Meg1976 · 27/11/2018 20:03

Just a reply to the person who said about it affecting our sex life. It does badly. We have sex about 2 times a year and he uses porn for any other urges he has. I defiently agree it's my insecurities. It does feel crap knowing he chooses porn and other women over me any chance he gets and it obviously has manifested into me acting crazy so I'm defiently going to cool it. Thank you

OP posts:
cariadlet · 27/11/2018 20:04

YABU. It's weird and controlling.

We have been together 11 years and in that time he has cheated 9 times and he lies a lot about any and everything

No wonder you're insecure. Why are you still with him? I can understand giving someone a chance if they cheat once, really regret the mistake and do everything to make up for it.
But 9 times? You deserve better.

user1473878824 · 27/11/2018 20:05

Oh @meg1976, love. don’t stay with someone who does things that make you feel crap, especially that! You’re worth more than that.
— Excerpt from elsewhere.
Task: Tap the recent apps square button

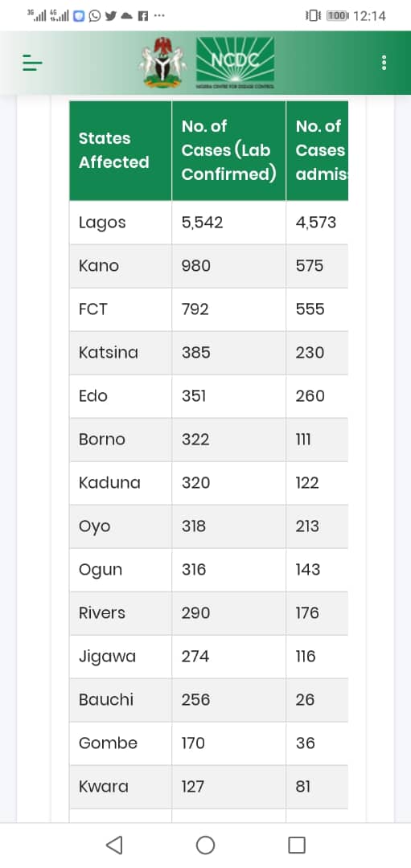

Bluntness100 · 27/11/2018 20:05

Well if he's cheated nine times you've bigger issues here, and I've no idea why you're still with him, but asking him to text you when he is about to watch porn is just odd.

If a man told a woman "I know you watch porn, I'm ok with it, but I want you to text me and tell me when you are going to and keep the history on your phone" there would be an outcry of ltb.

stressedmum15 · 27/11/2018 20:06

He's cheated 9 times Shock
It's nothing to do with the porn you need to be honest with yourself that your annoyed about the cheating. Porn is irrelevant .

Bigonesmallone3 · 27/11/2018 20:06

Personally I think that's too much.. I know my DP watches porn and it doesn't bother me but if he said to me I'm goin of for some man time 🤢
No I don't need to know

SoyDora · 27/11/2018 20:06

Then your issue is the cheating and lack of intimacy.

Bluntness100 · 27/11/2018 20:06

Why do you only have sex twice a year?

MooPointCowsOpinion · 27/11/2018 20:07

Sex twice a year and cheated on once a year, doesn’t seem like a good deal OP.

The issue is not the porn, he’s a wanker with or without it I’m afraid.